GMAC, owned by private equity firm Cerberus
GMAC is looking to swap $38 billion of outstanding debt for a smaller amount of new debt, as well as preferred shares and cash, in an effort to raise the capital it needs to qualify as a bank and reduce debt load.
As a bank, GMAC would be eligible for government support including guarantees of new debt that it issues. The company could also apply for billions of dollars of capital under the United States' $700 billion Troubled Asset Relief Program.
GMAC said that so far, investors holding about $6.3 billion of its debt, or about 22 percent of eligible bonds, have agreed to swap their securities. For the company's Residential Capital mortgage unit, holders of about $2.0 billion, or 21 percent, of outstanding notes have agreed. Investors can exchange debt later under less favorable terms.
In both cases, those amounts are well short of the 75 percent approval GMAC needs for the exchange to go through. A successful exchange would help GMAC raise the $30 billion of regulatory capital required for it to become a bank.

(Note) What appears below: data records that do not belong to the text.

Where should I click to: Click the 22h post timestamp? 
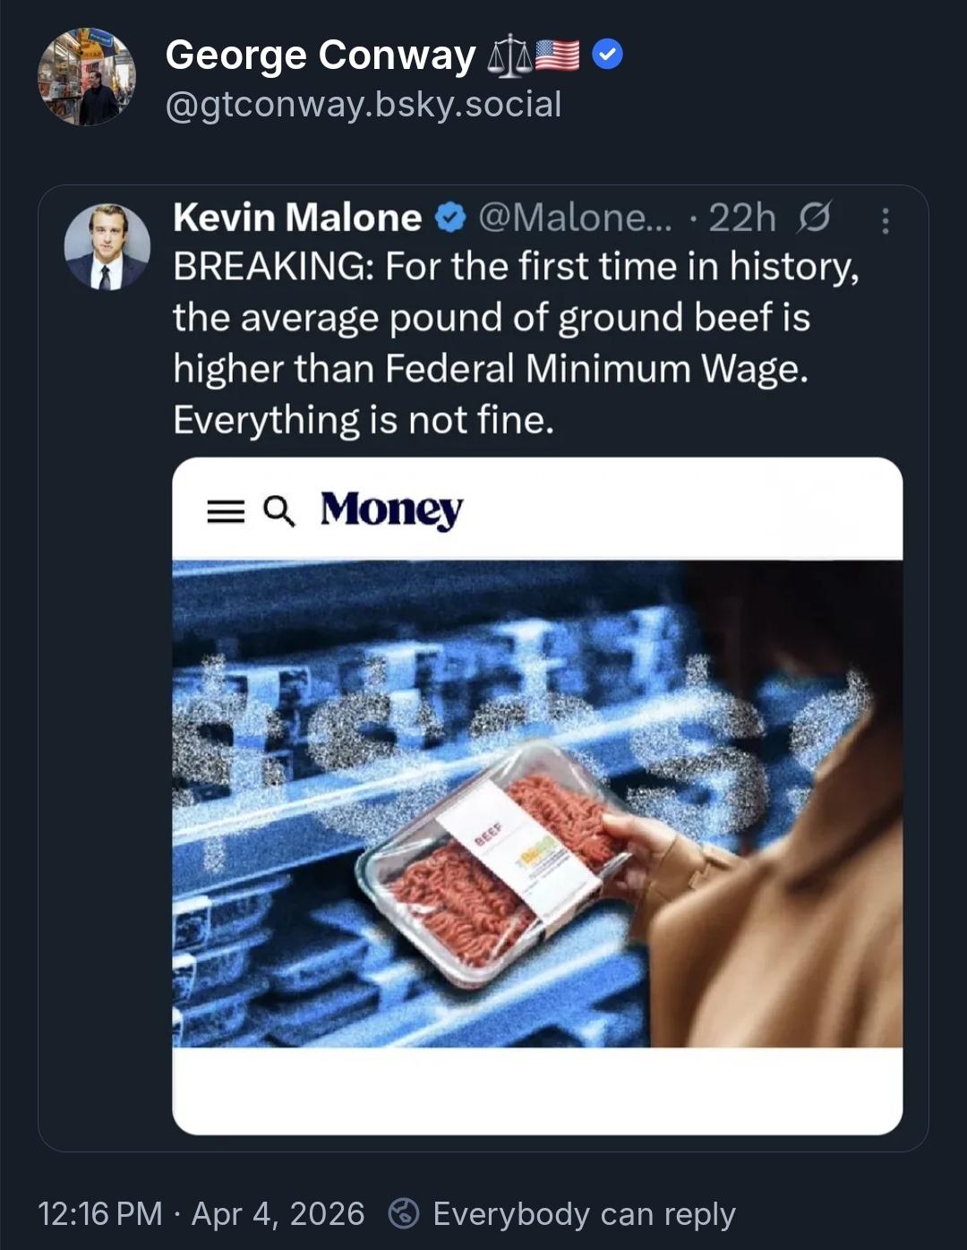(x=741, y=218)
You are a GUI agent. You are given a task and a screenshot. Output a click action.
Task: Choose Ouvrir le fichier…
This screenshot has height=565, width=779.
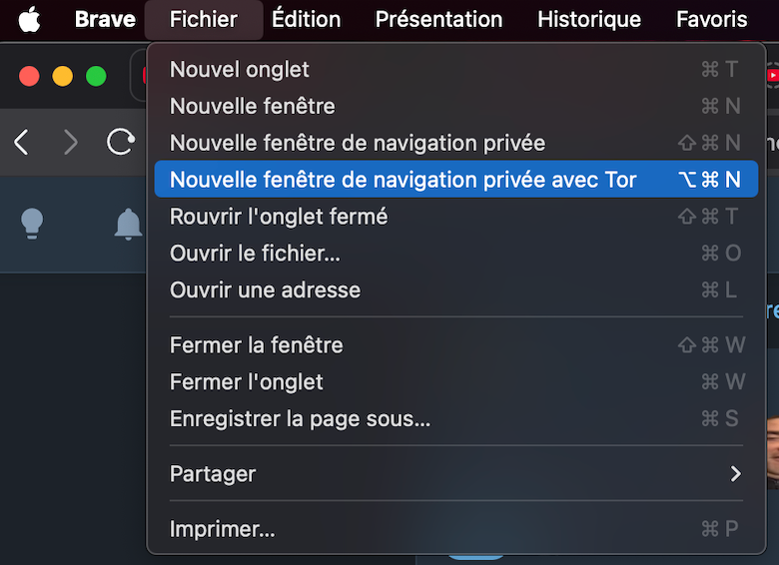pos(456,254)
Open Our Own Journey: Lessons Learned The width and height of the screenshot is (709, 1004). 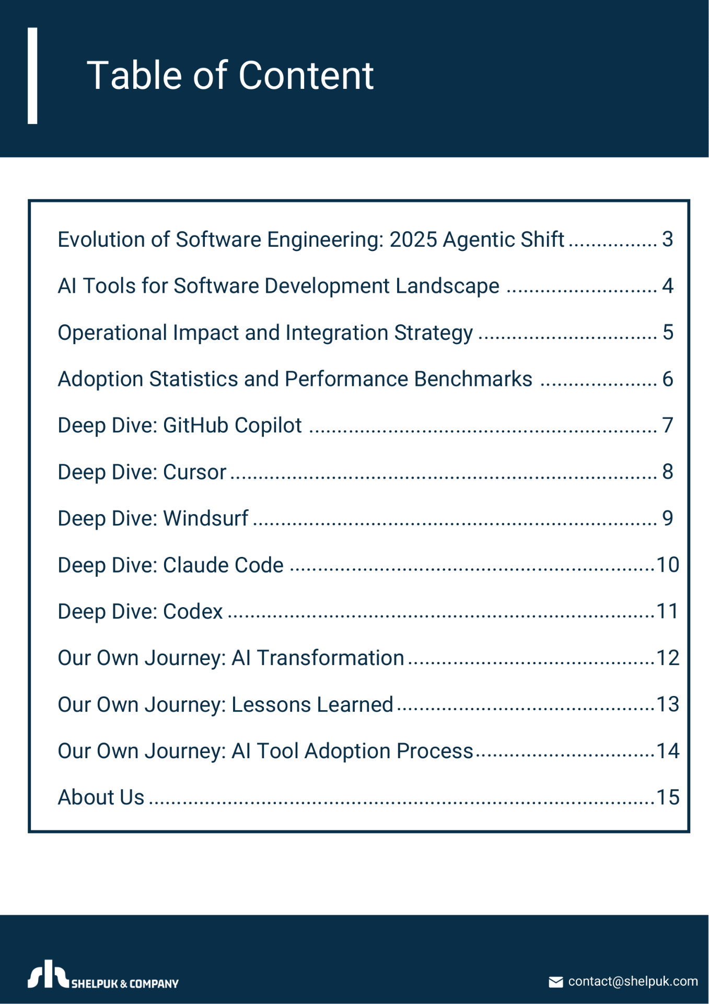tap(368, 705)
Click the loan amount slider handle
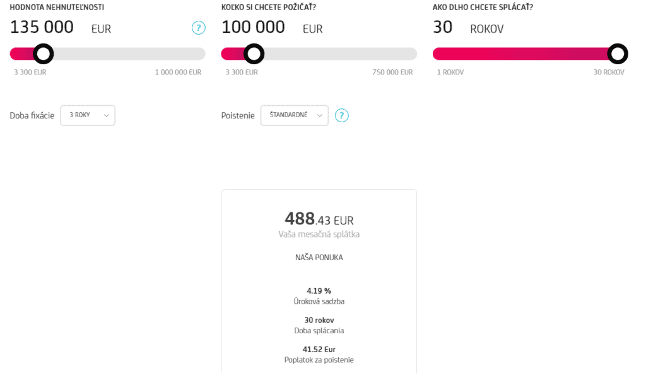Viewport: 646px width, 373px height. point(254,54)
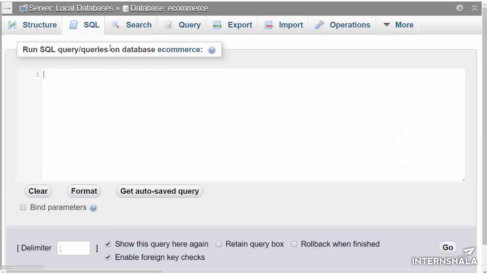Click the Delimiter input field
The image size is (487, 274).
click(x=73, y=248)
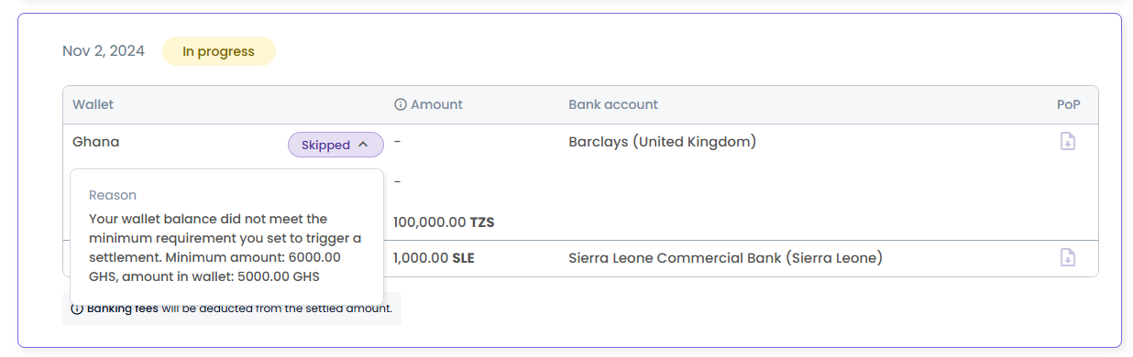
Task: Download the PoP file for Barclays row
Action: coord(1067,142)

GMAC said last month that without bank holding company status, it would likely have to sell assets and take other extraordinary measures to make good on its obligations.
"If GMAC is unable to successfully convert to a bank holding company and complete the GMAC and ResCap offers by December 31, 2008, it would have a near-term material adverse effect on GMAC's business, results of operations, and financial position," the company said in a statement on Wednesday.

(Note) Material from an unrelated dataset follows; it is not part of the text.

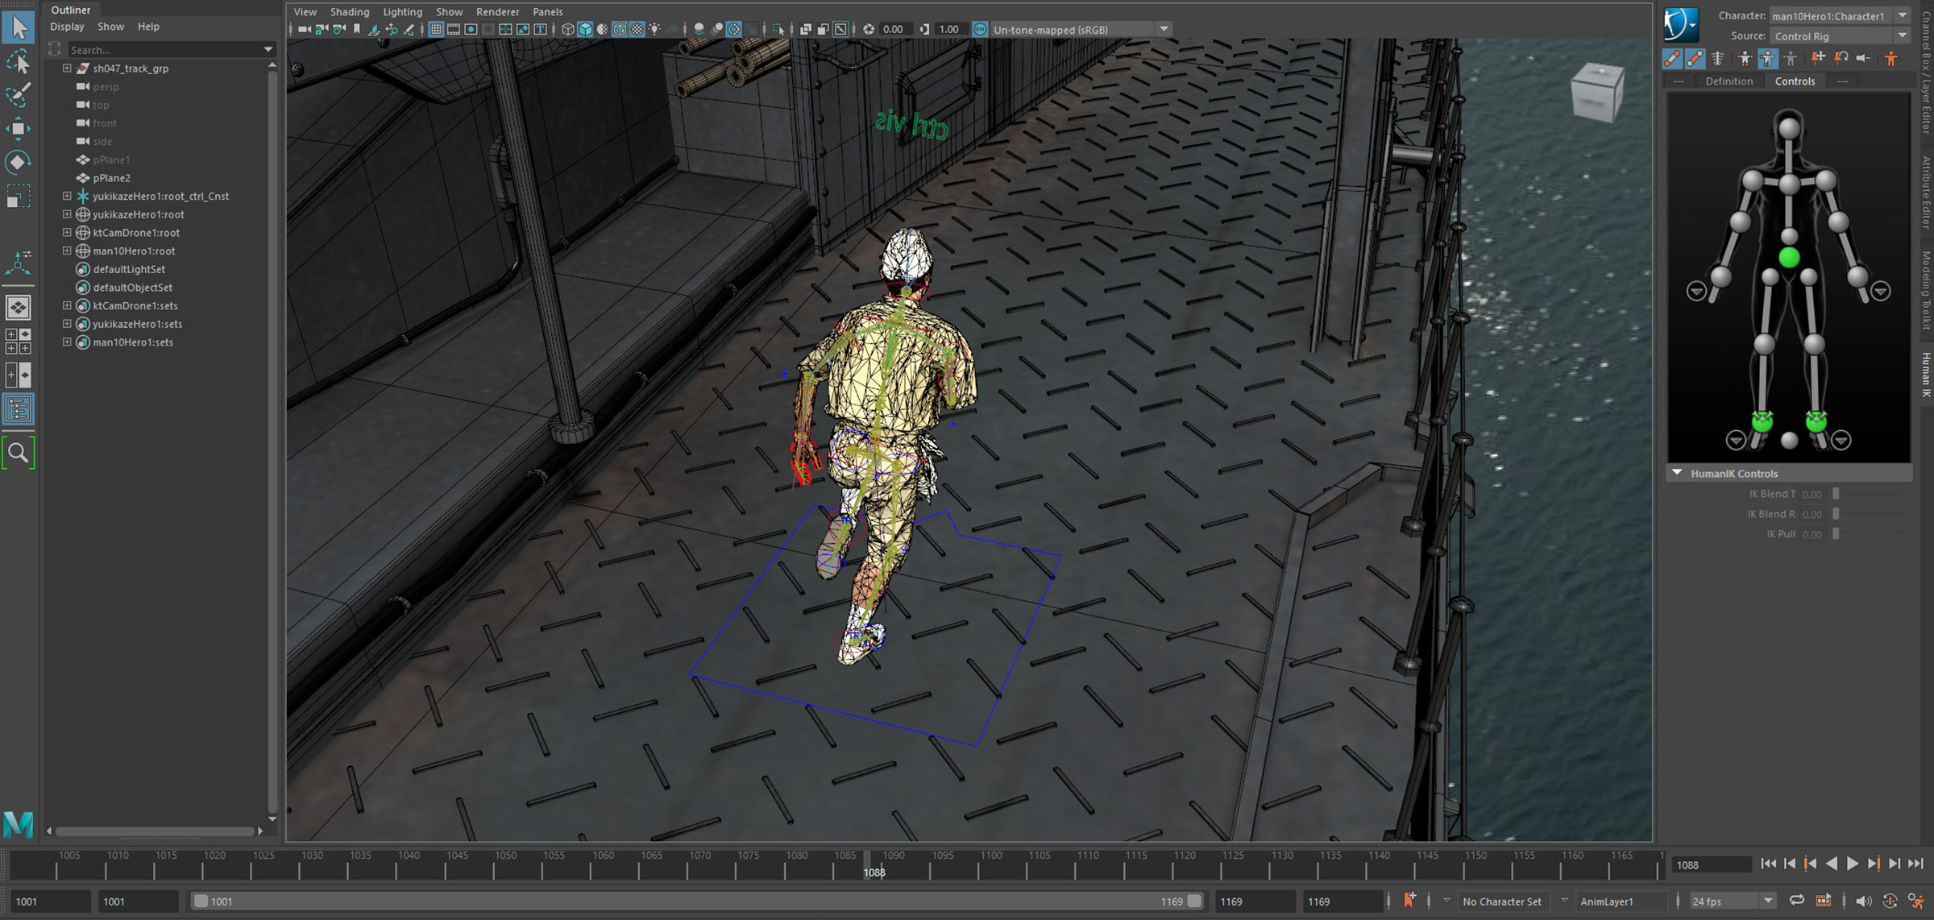Click the IK Blend T slider

[1836, 494]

But analysts said the company's survival is at stake. If the company does not become a bank, it risks violating the terms of its lending agreements, or covenants.
"If they don't get a waiver on those covenants, they probably don't have any alternative to filing for bankruptcy protection," said Sean Egan, managing director at ratings agency Egan-Jones Ratings Co.
GMAC, which has been the primary lender to GM customers but has curbed loans to borrowers who do not have good credit, lost $2.52 billion in the third quarter, its fifth straight quarterly loss.
GMAC's 5.85 percent notes due in January 2009 fell to 89 cents on the dollar, down from 94.125 cents on Tuesday, according to MarketAxess.